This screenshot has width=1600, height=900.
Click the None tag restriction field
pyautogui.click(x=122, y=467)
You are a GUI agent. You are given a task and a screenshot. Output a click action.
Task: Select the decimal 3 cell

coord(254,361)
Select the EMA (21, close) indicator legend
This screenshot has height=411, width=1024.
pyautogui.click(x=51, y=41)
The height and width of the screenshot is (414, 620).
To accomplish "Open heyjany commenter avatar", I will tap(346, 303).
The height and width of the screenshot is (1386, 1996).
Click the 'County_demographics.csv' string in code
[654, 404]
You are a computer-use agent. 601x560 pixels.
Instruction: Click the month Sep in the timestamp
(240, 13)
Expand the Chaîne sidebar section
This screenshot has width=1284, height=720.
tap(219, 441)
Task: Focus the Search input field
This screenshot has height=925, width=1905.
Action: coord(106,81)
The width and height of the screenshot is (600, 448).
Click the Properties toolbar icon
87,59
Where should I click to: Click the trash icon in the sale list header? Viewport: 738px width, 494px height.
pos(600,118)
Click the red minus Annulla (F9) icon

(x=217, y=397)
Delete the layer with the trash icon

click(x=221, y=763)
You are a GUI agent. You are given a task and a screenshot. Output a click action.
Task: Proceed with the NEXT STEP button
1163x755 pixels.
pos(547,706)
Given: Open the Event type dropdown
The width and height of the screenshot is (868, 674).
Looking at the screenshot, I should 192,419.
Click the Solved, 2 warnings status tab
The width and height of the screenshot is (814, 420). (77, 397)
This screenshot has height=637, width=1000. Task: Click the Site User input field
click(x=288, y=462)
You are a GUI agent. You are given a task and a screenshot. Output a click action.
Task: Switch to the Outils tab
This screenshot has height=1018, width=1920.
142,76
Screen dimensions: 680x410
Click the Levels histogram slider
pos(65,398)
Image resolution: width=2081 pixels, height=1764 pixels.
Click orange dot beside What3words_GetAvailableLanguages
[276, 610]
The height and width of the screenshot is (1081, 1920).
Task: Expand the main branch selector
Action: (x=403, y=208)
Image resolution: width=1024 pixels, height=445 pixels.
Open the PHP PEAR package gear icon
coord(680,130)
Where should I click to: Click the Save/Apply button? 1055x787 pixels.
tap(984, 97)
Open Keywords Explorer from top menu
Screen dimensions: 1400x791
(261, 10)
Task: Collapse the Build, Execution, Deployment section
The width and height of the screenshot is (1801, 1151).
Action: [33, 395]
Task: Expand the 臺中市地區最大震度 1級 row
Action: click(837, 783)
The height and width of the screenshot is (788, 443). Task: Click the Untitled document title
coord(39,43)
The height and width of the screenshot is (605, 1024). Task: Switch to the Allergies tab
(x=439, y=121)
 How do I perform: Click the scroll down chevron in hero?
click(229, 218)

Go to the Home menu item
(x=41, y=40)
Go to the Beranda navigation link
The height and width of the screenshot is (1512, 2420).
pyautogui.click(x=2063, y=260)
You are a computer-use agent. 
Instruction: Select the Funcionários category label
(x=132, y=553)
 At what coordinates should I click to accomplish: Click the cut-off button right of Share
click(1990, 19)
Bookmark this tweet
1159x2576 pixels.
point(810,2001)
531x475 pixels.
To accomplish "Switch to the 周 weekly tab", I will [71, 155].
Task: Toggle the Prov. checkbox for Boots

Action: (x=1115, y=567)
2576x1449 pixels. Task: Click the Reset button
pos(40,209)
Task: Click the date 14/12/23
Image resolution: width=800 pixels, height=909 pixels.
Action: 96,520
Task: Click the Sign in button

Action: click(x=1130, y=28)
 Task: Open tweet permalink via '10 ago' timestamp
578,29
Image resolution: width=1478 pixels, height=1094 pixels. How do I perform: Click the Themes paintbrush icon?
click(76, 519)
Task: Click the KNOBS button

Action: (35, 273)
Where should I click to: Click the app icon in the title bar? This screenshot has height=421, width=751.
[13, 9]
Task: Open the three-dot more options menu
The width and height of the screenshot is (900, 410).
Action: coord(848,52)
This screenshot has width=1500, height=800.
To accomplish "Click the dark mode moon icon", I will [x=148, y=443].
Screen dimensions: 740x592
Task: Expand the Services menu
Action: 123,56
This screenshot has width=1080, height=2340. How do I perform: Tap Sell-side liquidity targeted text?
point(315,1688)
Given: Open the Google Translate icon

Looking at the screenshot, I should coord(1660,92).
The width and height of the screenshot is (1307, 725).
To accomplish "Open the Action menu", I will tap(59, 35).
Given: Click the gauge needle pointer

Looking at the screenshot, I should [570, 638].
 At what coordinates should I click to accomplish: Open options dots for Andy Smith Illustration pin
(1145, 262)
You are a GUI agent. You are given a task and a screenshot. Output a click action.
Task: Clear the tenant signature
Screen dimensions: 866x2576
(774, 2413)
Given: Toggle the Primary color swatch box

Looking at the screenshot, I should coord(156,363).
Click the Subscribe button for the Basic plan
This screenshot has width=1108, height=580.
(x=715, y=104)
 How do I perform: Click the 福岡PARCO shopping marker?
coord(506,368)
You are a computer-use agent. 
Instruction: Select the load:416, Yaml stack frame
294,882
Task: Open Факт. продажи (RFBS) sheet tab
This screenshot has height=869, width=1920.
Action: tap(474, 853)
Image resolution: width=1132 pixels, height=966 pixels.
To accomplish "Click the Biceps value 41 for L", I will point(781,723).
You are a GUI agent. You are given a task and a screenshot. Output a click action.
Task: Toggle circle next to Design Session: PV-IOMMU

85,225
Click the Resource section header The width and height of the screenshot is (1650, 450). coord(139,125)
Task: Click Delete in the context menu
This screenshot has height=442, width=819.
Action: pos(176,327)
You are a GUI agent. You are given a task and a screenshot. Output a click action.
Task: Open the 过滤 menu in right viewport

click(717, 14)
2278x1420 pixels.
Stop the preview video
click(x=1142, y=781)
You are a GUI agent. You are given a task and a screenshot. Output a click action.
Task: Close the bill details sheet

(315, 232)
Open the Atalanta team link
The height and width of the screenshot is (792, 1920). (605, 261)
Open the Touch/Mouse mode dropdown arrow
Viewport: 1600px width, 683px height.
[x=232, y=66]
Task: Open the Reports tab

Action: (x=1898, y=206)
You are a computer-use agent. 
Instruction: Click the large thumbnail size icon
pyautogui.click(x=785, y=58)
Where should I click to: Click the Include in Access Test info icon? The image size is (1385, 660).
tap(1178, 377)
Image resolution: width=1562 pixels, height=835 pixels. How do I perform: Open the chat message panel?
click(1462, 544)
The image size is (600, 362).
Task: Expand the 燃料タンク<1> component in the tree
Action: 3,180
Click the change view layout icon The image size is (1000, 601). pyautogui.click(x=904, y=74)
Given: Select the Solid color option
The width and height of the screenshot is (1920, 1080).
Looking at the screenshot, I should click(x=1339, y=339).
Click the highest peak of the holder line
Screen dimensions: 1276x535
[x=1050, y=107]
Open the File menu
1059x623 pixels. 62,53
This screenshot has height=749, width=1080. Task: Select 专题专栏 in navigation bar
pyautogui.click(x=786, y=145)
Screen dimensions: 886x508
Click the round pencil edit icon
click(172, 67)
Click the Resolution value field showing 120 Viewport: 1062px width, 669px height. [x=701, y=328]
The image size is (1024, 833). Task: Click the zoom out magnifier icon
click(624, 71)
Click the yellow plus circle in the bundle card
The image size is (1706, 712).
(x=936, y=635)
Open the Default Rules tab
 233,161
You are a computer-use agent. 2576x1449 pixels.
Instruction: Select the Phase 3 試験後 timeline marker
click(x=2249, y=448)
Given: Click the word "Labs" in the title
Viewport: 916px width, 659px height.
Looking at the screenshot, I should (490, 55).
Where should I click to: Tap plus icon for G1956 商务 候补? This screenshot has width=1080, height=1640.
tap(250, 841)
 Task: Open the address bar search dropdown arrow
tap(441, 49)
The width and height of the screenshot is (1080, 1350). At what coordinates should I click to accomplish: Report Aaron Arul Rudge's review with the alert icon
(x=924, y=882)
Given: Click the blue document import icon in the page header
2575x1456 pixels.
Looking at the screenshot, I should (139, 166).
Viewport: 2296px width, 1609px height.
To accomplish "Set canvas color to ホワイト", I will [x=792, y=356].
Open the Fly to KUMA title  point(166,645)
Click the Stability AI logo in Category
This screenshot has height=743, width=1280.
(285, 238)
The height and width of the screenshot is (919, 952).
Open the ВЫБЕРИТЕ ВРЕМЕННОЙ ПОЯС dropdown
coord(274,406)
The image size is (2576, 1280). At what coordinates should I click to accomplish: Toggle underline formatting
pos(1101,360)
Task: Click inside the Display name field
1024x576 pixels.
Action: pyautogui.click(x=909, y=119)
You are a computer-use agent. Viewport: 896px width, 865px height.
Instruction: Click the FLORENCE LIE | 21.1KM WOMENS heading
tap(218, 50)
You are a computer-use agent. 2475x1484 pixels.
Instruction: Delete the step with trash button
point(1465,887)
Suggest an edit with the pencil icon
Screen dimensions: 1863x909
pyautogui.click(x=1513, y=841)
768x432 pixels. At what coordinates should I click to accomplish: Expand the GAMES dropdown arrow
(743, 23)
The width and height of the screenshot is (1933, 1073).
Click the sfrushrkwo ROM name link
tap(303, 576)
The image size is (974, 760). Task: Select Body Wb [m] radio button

_ _ _

Task requirements: Copy the rows above from the line containing "The height and width of the screenshot is (788, 443)." down to the line containing "pyautogui.click(x=2063, y=260)", replacing "Allergies" with "Medications" and leaving everything else unchanged.

Output of the task:
The height and width of the screenshot is (788, 443). Task: Click the Untitled document title
coord(39,43)
The height and width of the screenshot is (605, 1024). Task: Switch to the Medications tab
(x=439, y=121)
 How do I perform: Click the scroll down chevron in hero?
click(229, 218)

Go to the Home menu item
(x=41, y=40)
Go to the Beranda navigation link
The height and width of the screenshot is (1512, 2420).
pyautogui.click(x=2063, y=260)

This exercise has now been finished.